:: Passage

Skip to content

Implementing bucketed arrays work in progess

Paul Tremberth edited this page Jun 25, 2013 · 1 revision

https://github.com/fizx/parsley/wiki/JSON-Structure#bucketed-arrays

Example page: http://en.wikipedia.org/wiki/Python_(programming_language)

We're interested in extracting main sections from the page, i.e. groups of H2 titles and paragraphs and links, etc. (everything in between logical sections basically). In Wikipedia (desktop) pages, H2 titles, P sections paragraphs, etc. are all siblings, there's not hierarchy in the HTML source code, no <section> grouping sub-subjects together... Yeah, I know, the mobile version of Wikipedia pages do have logical sections (in our case see http://en.m.wikipedia.org/wiki/Python_(programming_language)) :) But Wikipedia pages seem like a good playground.

...
<h2><span class="mw-headline" id="Naming">Naming</span><span class="mw-editsection">[<a href="/w/index.php?title=Python_(programming_language)&amp;action=edit&amp;section=14" title="Edit section: Naming">edit</a></span></h2>
<p>Python's name is derived from the television series <i><a href="/wiki/Monty_Python%27s_Flying_Circus" title="Monty Python's Flying Circus">Monty Python's Flying Circus</a></i>,
...
and <a href="/wiki/PyGTK" title="PyGTK">PyGTK</a>, which bind <a href="/wiki/Qt_(framework)" title="Qt (framework)">Qt</a> and <a href="/wiki/GTK" title="GTK" class="mw-redirect">GTK</a>, respectively, to Python; and <a href="/wiki/PyPy" title="PyPy">PyPy</a>, a Python implementation written in Python.</p>
...

Let's download the page and parse with lxml

>>> import lxml.etree
>>> import lxml.html
>>> import urllib2
>>> url = 'http://en.wikipedia.org/wiki/Python_(programming_language)'
>>> ua = 'Mozilla/5.0 (X11; Linux x86_64) AppleWebKit/537.36 (KHTML, like Gecko) Chrome/27.0.1453.110 Safari/537.36'
>>> req = urllib2.Request(url)
>>> req.add_header('User-Agent', ua)
>>> root = lxml.etree.parse(urllib2.urlopen(req), parser=lxml.html.HTMLParser()).getroot()
>>> root
<Element html at 0x3397710>

The main content is in div#mw-content-text. Our boundaries are h2 tags (sections)

>>> import lxml.cssselect
>>> xp_main = lxml.etree.XPath('//div[@id="mw-content-text"]')
>>> css_h2 = lxml.cssselect.CSSSelector('h2')

::::
:: Excerpted data

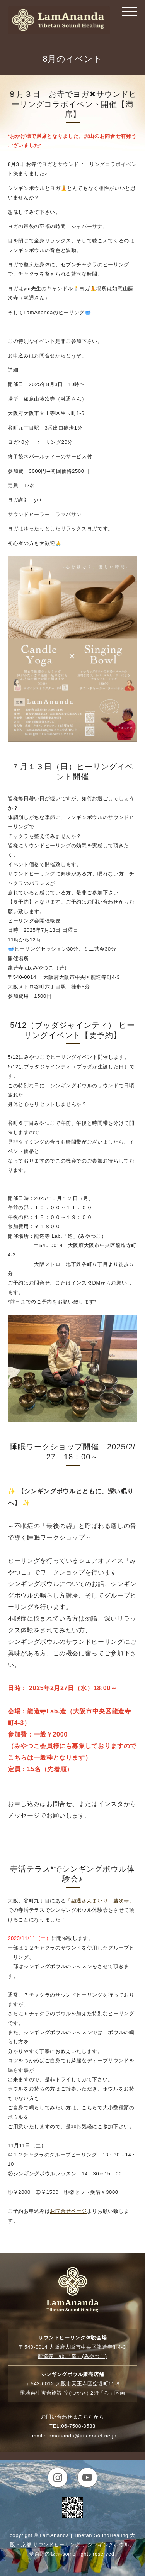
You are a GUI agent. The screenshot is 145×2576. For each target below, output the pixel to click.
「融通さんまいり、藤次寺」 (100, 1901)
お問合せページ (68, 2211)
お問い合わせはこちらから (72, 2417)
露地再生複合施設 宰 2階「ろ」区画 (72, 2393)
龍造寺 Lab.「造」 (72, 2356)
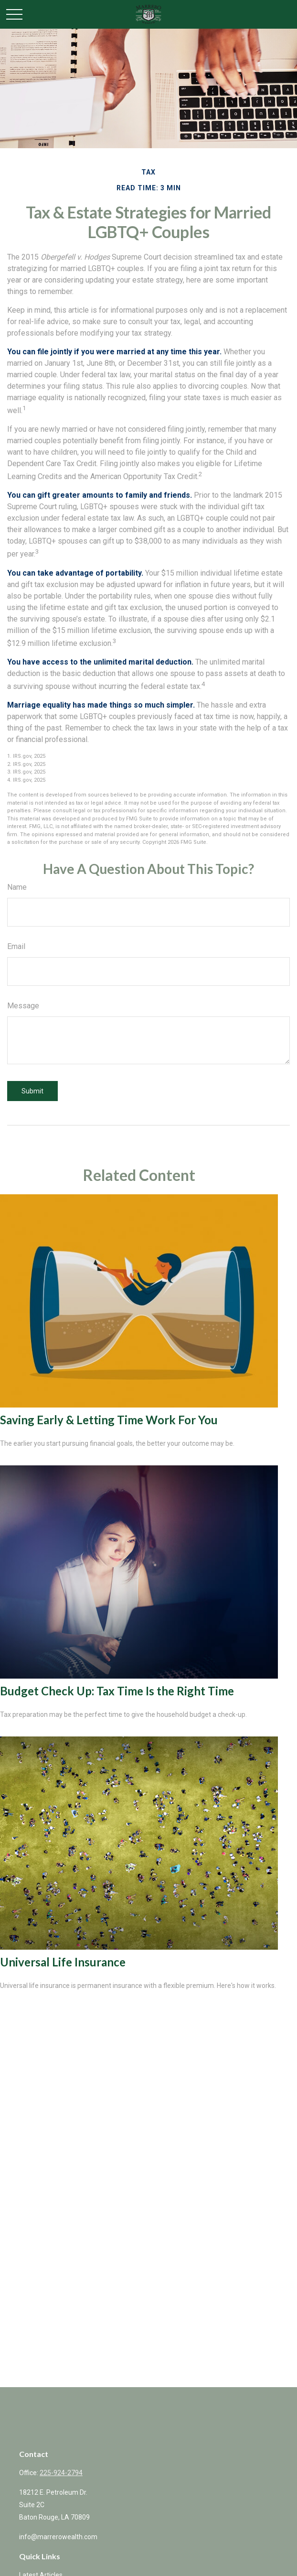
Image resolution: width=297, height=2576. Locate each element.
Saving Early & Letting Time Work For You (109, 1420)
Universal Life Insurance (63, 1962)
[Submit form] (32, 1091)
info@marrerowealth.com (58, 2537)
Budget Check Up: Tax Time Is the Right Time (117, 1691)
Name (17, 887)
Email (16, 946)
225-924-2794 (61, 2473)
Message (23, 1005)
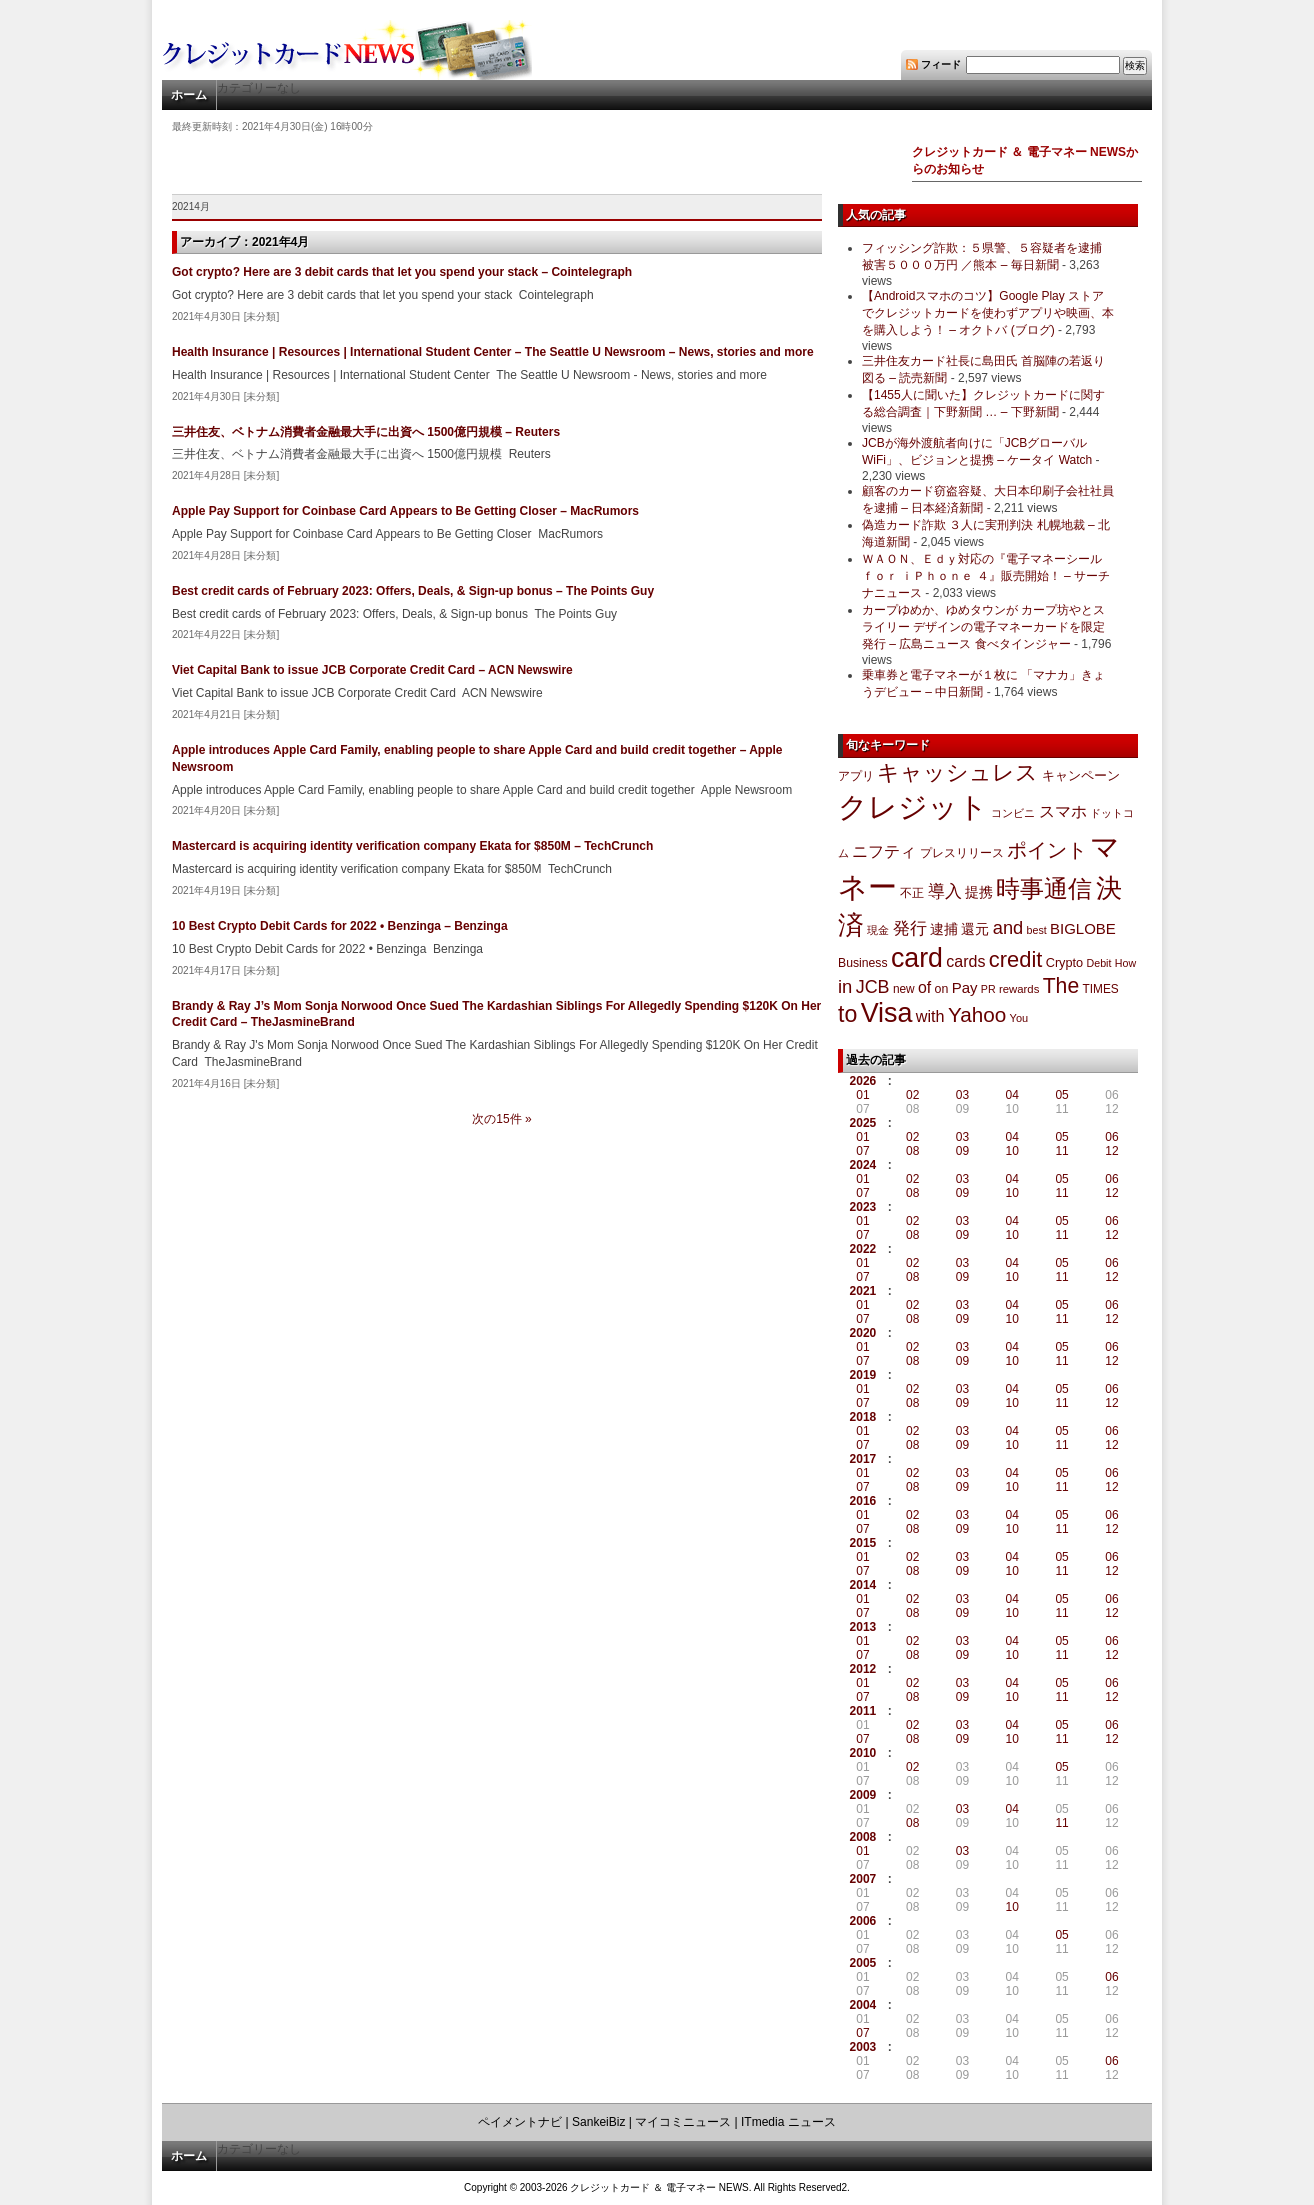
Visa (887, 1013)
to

::::

Jobs
1 - Translate this sentence from the wiki page into Spanish: "The main content is in div#mw-content-text."
2 - Please copy the wiki page from "Paul Tremberth edited" to "a good playground.", renaming "playground" as "sandbox".
3 - Answer these about the wiki page:
(a) Who edited it, and on what date?
(b) In which element is the main content?
(c) Which tags serve as the boundaries?
The material above was drawn from a separate source.

Completed exercise
1 - El contenido principal está en div#mw-content-text.

2 -
Paul Tremberth edited this page Jun 25, 2013 · 1 revision

https://github.com/fizx/parsley/wiki/JSON-Structure#bucketed-arrays

Example page: http://en.wikipedia.org/wiki/Python_(programming_language)

We're interested in extracting main sections from the page, i.e. groups of H2 titles and paragraphs and links, etc. (everything in between logical sections basically). In Wikipedia (desktop) pages, H2 titles, P sections paragraphs, etc. are all siblings, there's not hierarchy in the HTML source code, no <section> grouping sub-subjects together... Yeah, I know, the mobile version of Wikipedia pages do have logical sections (in our case see http://en.m.wikipedia.org/wiki/Python_(programming_language)) :) But Wikipedia pages seem like a good sandbox.

3 -
(a) Paul Tremberth, on Jun 25, 2013
(b) div#mw-content-text
(c) h2 tags